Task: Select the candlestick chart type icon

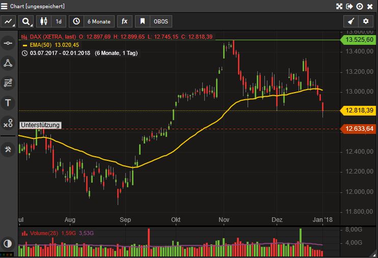Action: coord(44,21)
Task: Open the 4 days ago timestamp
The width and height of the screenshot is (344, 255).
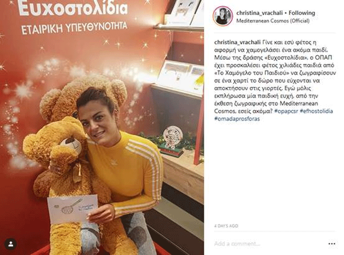Action: (226, 226)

### [What to do]
All lines from the one that contains "The width and" through the last line of the data should be retyped exactly, with the pictures left out.

### [Task response]
The width and height of the screenshot is (344, 255).
Action: (226, 226)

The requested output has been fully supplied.